Han pasado años desde que el catolicismo ha perdido su poder sobre la mayoría de los pensadores decentes. Esto se debe, en parte, a la evolución de la filosofía popular a través de los años y, en otra parte, al pecado pedofílico que tanto ha caracterizado al sacerdocio en los últimos años. Incluso los seguidores del catolicismo tienen su propia versión de dicha doctrina. Ser católico es adaptar la religión a sus creencias personales.
Sin juzgar a nadie, puesto que todos tenemos nuestro grado de religiosidad ante lo que nos parece correcto o hacia lo que nos genera placer, pareciera que el pecado está entre nosotros. Mas no hemos de preocuparnos, el pecador, en el grado más inocente, no es más que un niño deseoso de experimentar el mundo bajo sus propios términos. Es entonces cuando el pecado nos otorga un grado amplio de libertad.
Según el concepto católico, es pecado todo lo que la iglesia halle mal o "en contra de Dios". Así es como podemos concebir el pecado como una rebeldía ante las normas religiosas; un alto rango de libertad.
Recibimos, según las sagradas escrituras (sagradas para algunos, blasfemia para otros), el libre albedrío. Y, aunque pocos conocen el verdadero significado de albedrío, lo consideran sagrado puesto que lo otorga el sacratísimo ente Creador de todo. Hay quienes atesoran tanto ese regalo que deciden imponer el propio sobre el de otros de forma tal que nadie atente contra el mismo. En otras palabras, al atesorar tanto la libertad, terminan quitándole libertad a otros. Es entonces cuando aquel que, haciendo bien, reclama su albedrío usurpado es llamado "pecador" y blasfemo y, por ende, poco merecedor de un reino cuyo rey pareciera estar muy cómodo con la situación.
En algún momento durante la evolución del "sapiens", la libertad se convirtió en pecado lo que conllevó a la culpa y al juicio.

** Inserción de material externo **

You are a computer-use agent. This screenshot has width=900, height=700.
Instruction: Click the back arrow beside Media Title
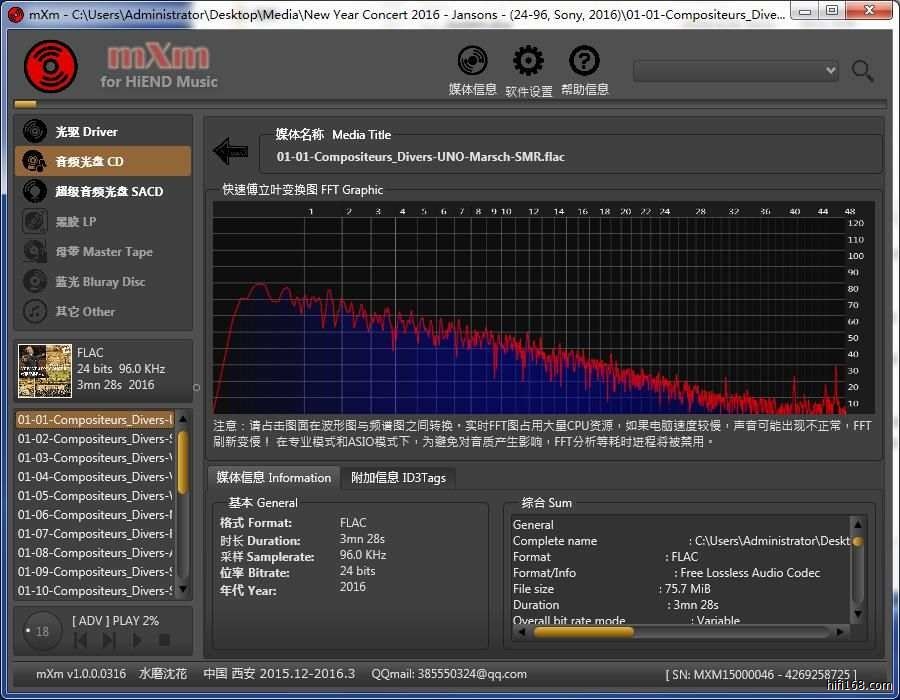pos(231,151)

Aunque, en la actualidad, existan quienes se autodenominan buscadores de la santidad cual si fuere un título de nobleza, todavía existen quienes sienten superioridad alguna sobre los "santos" al ser libres pecadores. Siendo ambos seres, en su mayor parte, fácil objeto de burla, expreso mayor simpatía por el segundo grupo. Esto sea gracias a que el pecador es menos juez de lo que es burlista; el primer grupo está sencillamente perdido en sí mismo de forma narcisista puesto que tienen autoreservado sus puestos en el reino de alguien a quien no conocen del todo.
Lo cierto es que aquellos que han sido llamados pecadores han de enorgullecerse de serlo puesto que su entendimiento del mundo es caracterizado por la humildad en comparación a aquellos corderos que conocen un sólo camino por miedo a explorar otros. Así le digo al lector lo siguiente. ¡Que viva el sano pecado y que el infierno sea una mentira, de lo contrario, nos veremos ahí en nuestra muerte!